Convert the data from the line containing "Where should I click to: Select" up to and including the line containing "coord(559,120)" into a numbered list, leaving out any blank lines.

Entries from a dataset:

________________________

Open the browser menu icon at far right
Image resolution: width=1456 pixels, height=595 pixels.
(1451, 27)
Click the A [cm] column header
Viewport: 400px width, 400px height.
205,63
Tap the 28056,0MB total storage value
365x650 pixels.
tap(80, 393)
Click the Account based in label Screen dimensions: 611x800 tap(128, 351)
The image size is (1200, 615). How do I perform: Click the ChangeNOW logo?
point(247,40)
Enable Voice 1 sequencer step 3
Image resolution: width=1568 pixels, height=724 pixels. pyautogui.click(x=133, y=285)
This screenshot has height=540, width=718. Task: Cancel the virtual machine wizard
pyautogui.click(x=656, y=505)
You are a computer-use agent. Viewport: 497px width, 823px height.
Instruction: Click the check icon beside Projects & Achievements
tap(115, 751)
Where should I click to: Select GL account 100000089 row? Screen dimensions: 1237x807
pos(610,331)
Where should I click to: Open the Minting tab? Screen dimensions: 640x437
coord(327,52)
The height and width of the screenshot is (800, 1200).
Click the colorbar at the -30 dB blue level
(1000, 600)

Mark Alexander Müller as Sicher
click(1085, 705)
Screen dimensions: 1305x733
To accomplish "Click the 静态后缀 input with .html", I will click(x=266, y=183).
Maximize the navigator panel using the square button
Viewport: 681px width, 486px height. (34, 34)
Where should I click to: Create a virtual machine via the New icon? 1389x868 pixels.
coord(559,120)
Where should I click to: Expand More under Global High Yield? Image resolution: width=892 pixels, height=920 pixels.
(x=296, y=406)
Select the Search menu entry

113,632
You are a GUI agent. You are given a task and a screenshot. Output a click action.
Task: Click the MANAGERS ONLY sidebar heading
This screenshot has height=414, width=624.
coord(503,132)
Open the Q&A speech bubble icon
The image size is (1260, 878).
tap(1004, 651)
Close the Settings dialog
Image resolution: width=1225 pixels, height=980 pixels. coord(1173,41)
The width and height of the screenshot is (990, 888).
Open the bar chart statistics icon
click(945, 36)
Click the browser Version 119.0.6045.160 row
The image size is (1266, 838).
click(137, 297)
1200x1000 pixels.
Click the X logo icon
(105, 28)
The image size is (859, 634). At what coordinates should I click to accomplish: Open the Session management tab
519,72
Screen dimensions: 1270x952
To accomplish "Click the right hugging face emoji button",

________________________

RESPONSE TO THE TASK -
1. Where should I click to: Select GL account 100000089 row? Screen dimensions: 1237x807
2. pos(610,331)
3. Where should I click to: Open the Minting tab? Screen dimensions: 640x437
4. coord(327,52)
5. The height and width of the screenshot is (800, 1200).
6. Click the colorbar at the -30 dB blue level
7. (1000, 600)
8. Mark Alexander Müller as Sicher
9. click(1085, 705)
10. Screen dimensions: 1305x733
11. To accomplish "Click the 静态后缀 input with .html", I will click(x=266, y=183).
12. Maximize the navigator panel using the square button
13. Viewport: 681px width, 486px height. (34, 34)
14. Where should I click to: Create a virtual machine via the New icon? 1389x868 pixels.
15. coord(559,120)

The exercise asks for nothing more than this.